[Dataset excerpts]

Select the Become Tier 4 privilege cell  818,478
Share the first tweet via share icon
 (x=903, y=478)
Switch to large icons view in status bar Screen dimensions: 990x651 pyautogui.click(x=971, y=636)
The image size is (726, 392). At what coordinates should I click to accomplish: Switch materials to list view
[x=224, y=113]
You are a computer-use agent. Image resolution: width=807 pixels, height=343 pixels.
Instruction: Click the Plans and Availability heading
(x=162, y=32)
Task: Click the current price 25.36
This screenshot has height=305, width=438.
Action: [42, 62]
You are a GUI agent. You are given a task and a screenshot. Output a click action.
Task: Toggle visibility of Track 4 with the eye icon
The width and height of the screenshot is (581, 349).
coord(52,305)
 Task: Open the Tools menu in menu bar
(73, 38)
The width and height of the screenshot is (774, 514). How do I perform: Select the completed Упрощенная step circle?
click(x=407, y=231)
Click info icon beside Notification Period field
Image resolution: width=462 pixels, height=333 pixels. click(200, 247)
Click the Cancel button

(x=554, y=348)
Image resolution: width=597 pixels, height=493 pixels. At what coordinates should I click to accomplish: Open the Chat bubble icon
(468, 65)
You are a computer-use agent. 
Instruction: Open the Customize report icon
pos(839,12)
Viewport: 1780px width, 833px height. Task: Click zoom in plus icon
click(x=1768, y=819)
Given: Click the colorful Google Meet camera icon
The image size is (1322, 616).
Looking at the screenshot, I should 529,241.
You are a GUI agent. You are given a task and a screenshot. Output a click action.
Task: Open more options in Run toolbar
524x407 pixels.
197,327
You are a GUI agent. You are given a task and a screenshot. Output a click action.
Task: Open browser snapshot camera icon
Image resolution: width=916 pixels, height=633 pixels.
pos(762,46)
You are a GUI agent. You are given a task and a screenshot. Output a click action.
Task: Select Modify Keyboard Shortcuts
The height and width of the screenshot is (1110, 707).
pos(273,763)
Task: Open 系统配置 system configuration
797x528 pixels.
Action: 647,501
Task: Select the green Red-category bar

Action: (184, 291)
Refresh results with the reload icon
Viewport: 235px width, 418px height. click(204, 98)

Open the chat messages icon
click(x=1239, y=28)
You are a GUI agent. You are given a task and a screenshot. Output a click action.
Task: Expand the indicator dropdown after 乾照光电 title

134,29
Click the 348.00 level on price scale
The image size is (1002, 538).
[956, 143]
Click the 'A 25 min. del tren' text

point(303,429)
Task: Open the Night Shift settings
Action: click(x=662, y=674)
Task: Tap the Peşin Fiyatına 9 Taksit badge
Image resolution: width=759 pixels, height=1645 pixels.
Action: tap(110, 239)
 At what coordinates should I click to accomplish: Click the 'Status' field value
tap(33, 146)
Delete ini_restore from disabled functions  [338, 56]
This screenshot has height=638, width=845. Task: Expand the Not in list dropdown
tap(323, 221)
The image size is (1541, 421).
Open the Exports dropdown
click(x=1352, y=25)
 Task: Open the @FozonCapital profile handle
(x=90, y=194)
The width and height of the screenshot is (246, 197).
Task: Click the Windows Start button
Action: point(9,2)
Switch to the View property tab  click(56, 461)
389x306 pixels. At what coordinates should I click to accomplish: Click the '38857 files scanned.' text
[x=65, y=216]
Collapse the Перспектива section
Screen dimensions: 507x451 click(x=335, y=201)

Task instructions: When a line among the entries above contains "computer", copy it.

Worked solution:
You are a computer-use agent. Image resolution: width=807 pixels, height=343 pixels.
You are a computer-use agent. 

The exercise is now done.